▸ Supplied records

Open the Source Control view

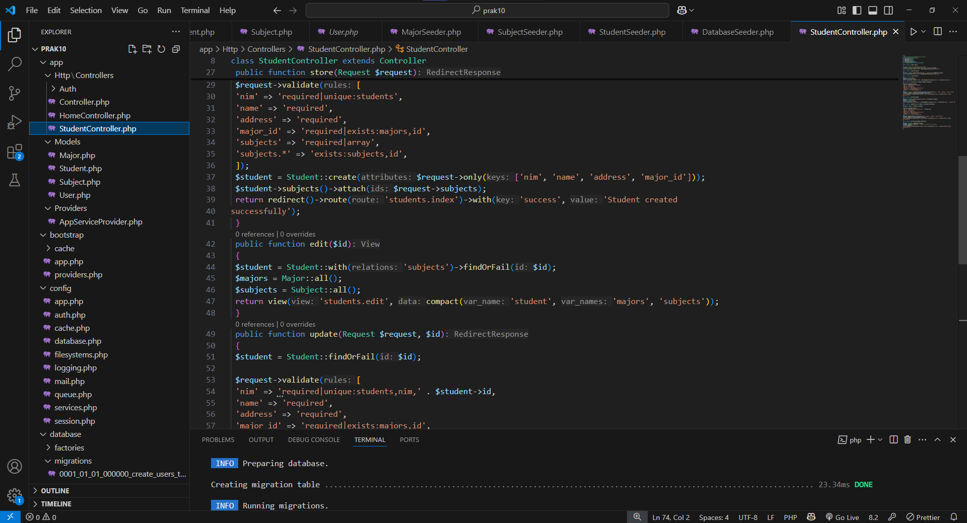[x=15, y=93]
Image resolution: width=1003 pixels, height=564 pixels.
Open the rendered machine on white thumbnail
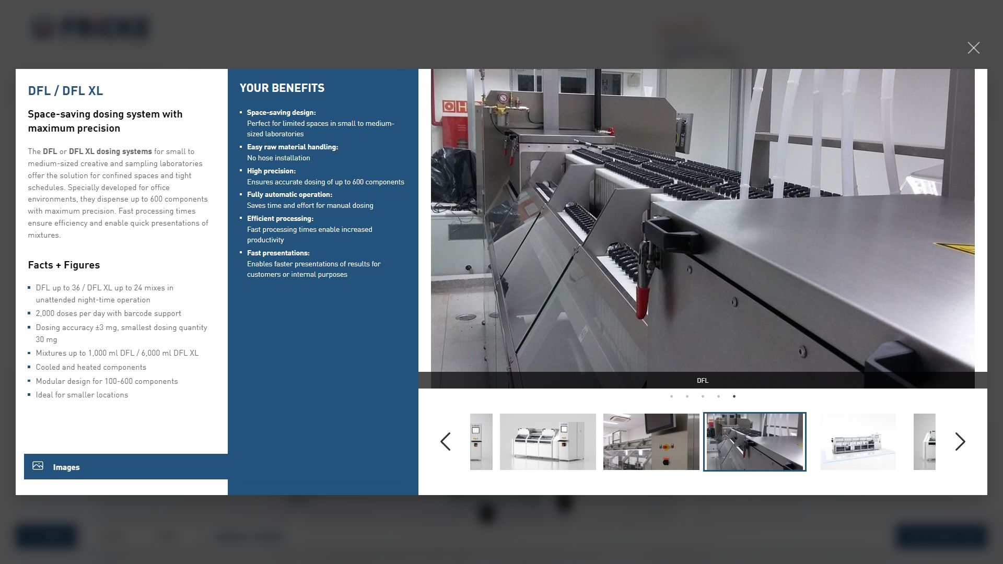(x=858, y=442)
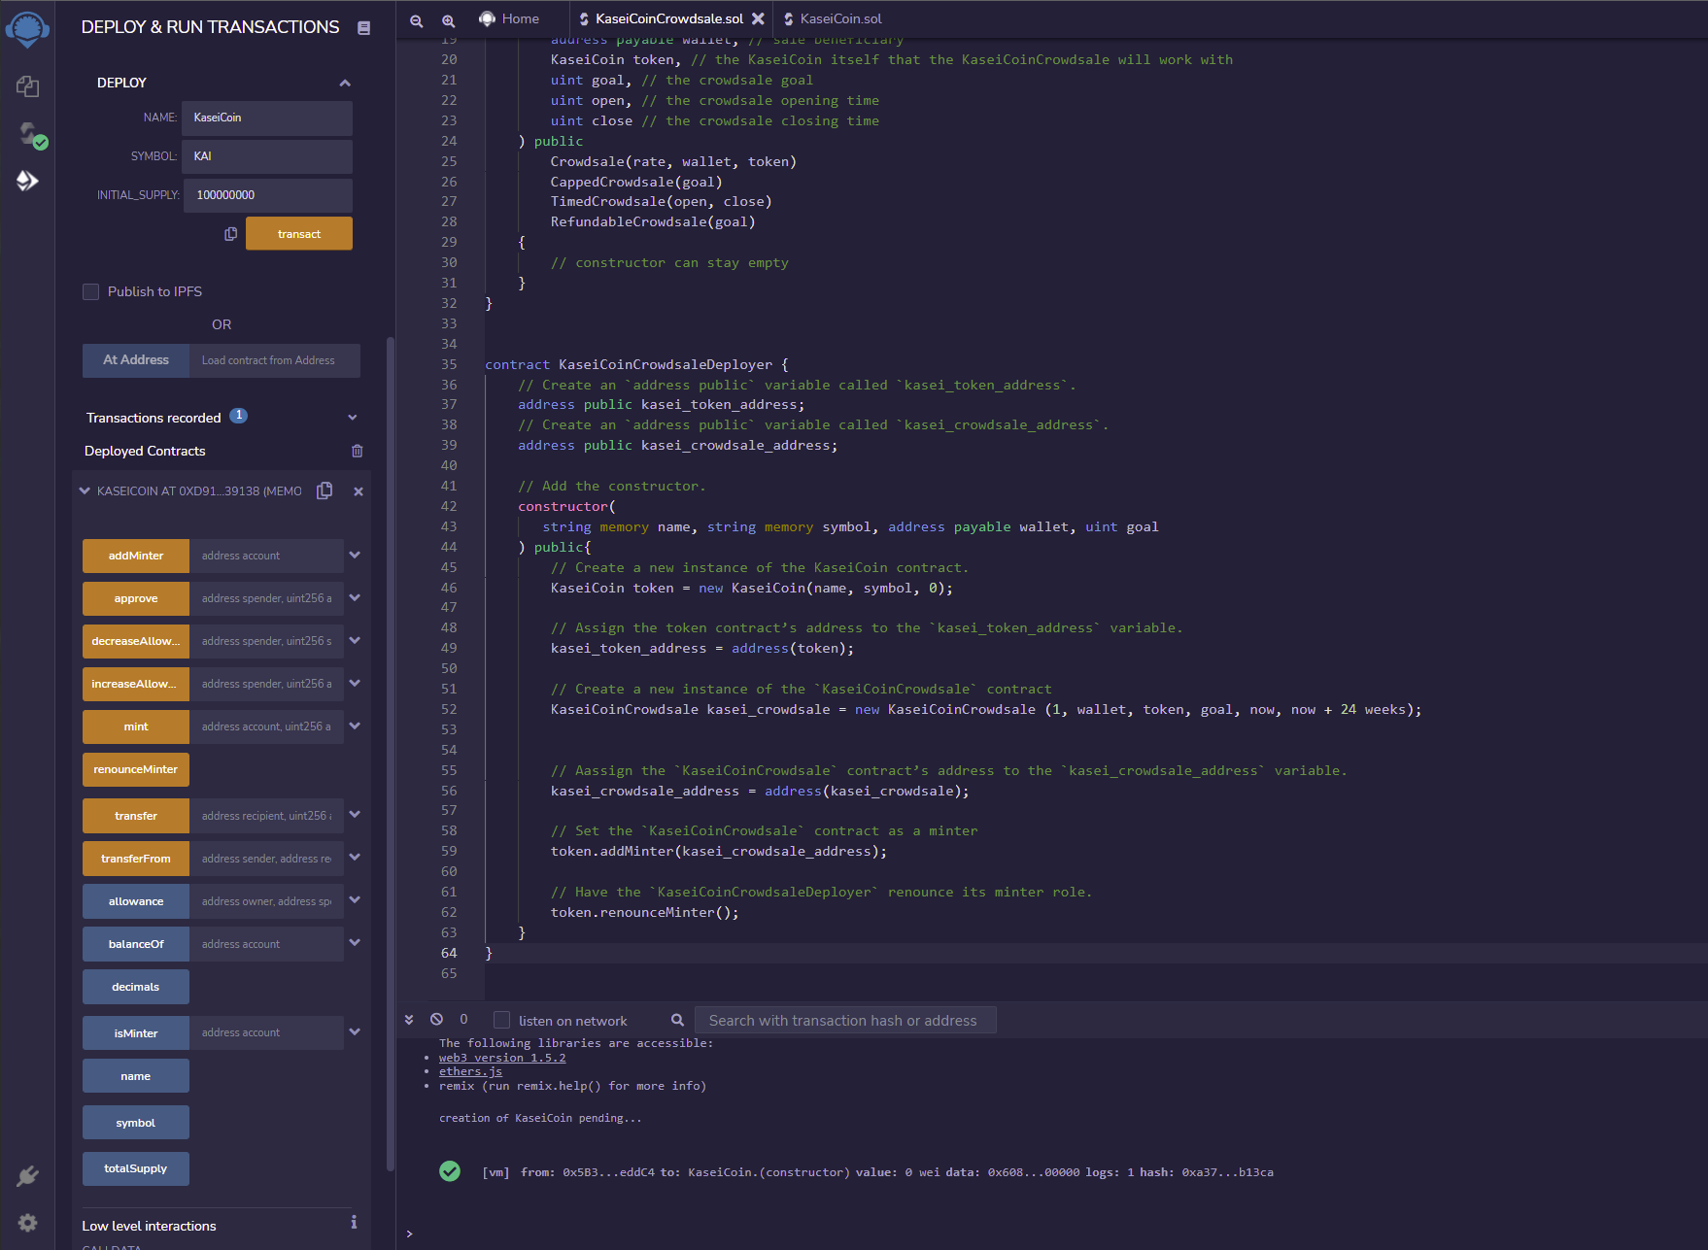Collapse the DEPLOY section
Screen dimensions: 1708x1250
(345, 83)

▸ Your objective
Copy each entry exactly as written. Pictures do not belong in the copy.

▸ Answer space
Open the Source Control view

[x=15, y=93]
Image resolution: width=1003 pixels, height=564 pixels.
Open the rendered machine on white thumbnail
(x=858, y=442)
Collapse the DEPLOY section
Screen dimensions: 1708x1250
(345, 83)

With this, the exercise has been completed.